**Dataset entries:**
################
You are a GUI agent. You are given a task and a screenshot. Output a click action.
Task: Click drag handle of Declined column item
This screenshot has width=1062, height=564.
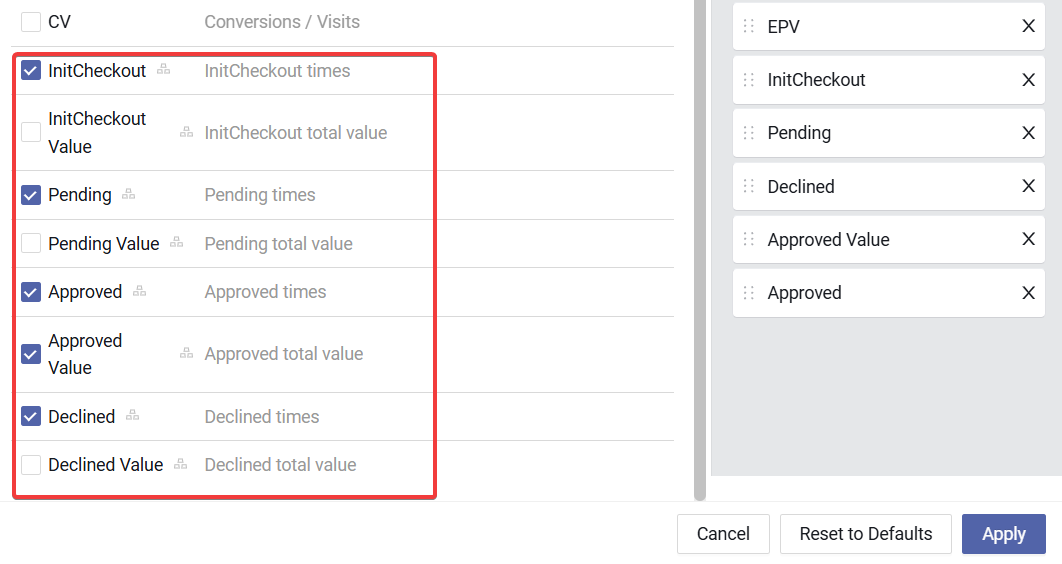(x=749, y=186)
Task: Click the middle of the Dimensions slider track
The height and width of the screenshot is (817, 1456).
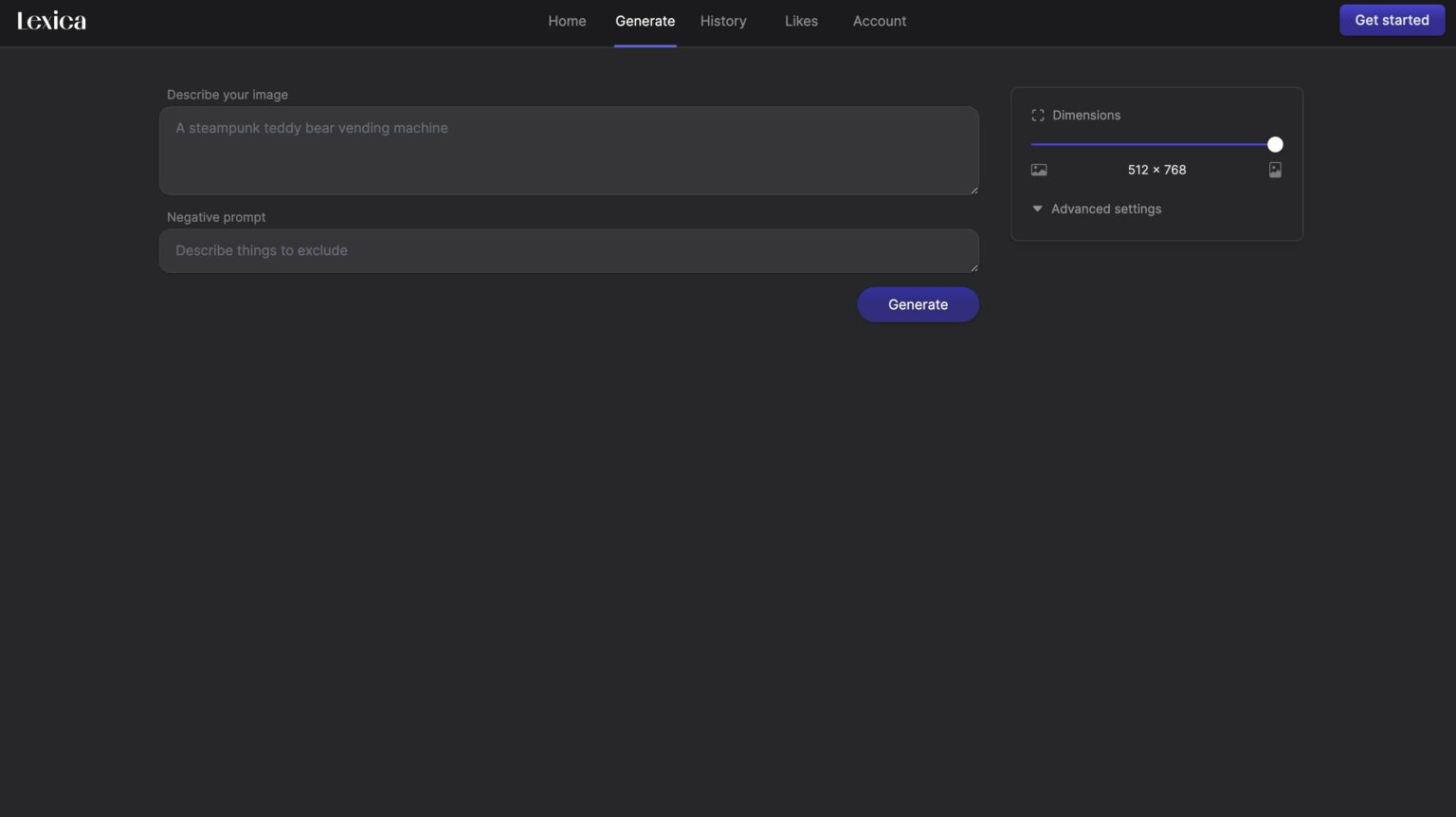Action: (1153, 145)
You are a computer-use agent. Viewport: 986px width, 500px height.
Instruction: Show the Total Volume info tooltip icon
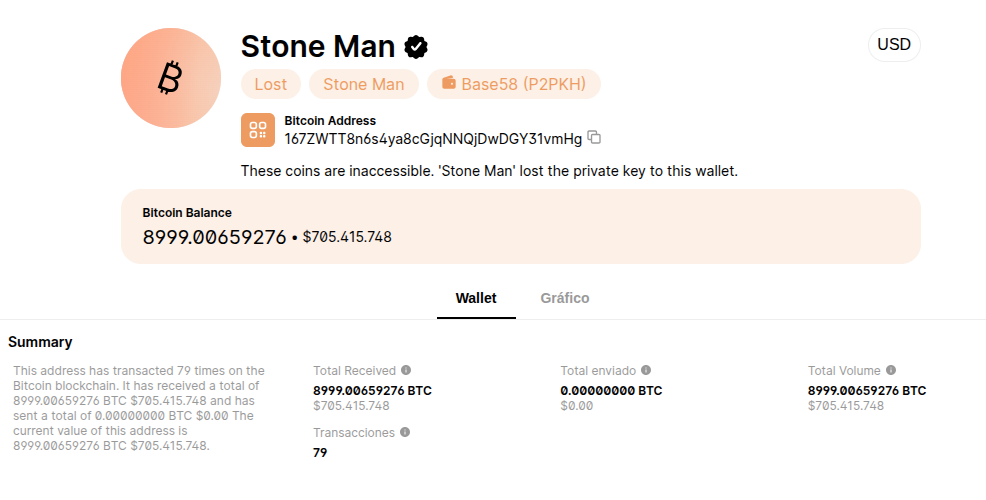click(890, 370)
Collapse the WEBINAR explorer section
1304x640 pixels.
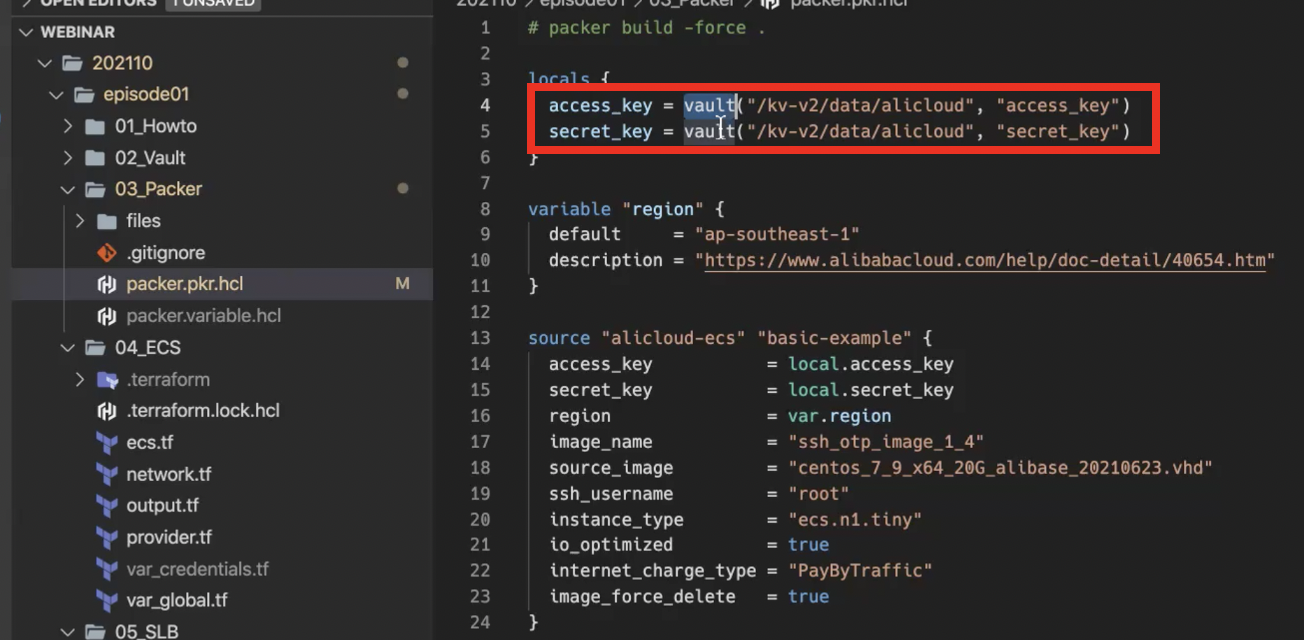(24, 31)
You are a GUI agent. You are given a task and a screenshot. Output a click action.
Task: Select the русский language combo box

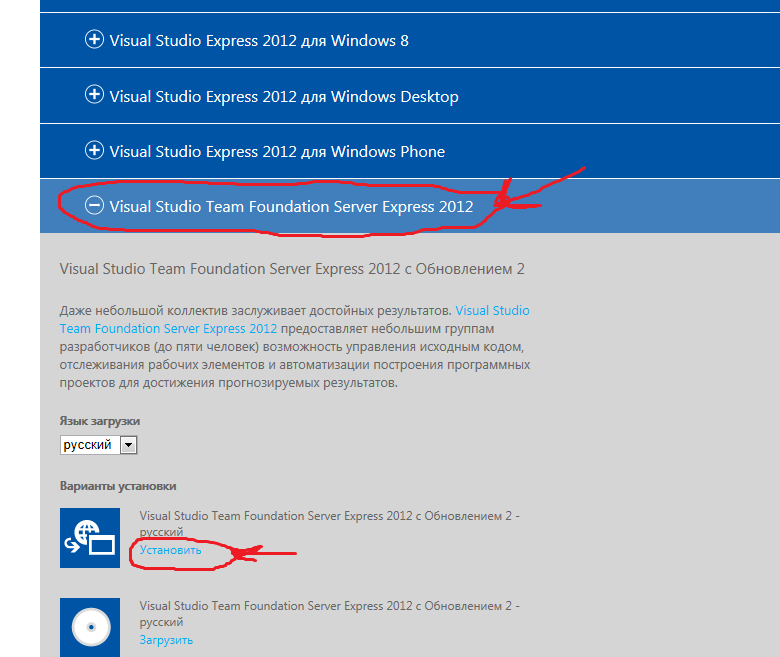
################
**Problem to solve:** Reproduce exactly the lines from the one containing "The height and" through the last line of the records, both included, leaving out every picture.

**Exercise answer:**
The height and width of the screenshot is (817, 1456).
Action: (1153, 145)
You are a computer-use agent. Viewport: 986px width, 500px height.
Instruction: Show the Total Volume info tooltip icon
click(890, 370)
Collapse the WEBINAR explorer section
1304x640 pixels.
(24, 31)
You are a GUI agent. You are given a task and a screenshot. Output a click action.
Task: Select the русский language combo box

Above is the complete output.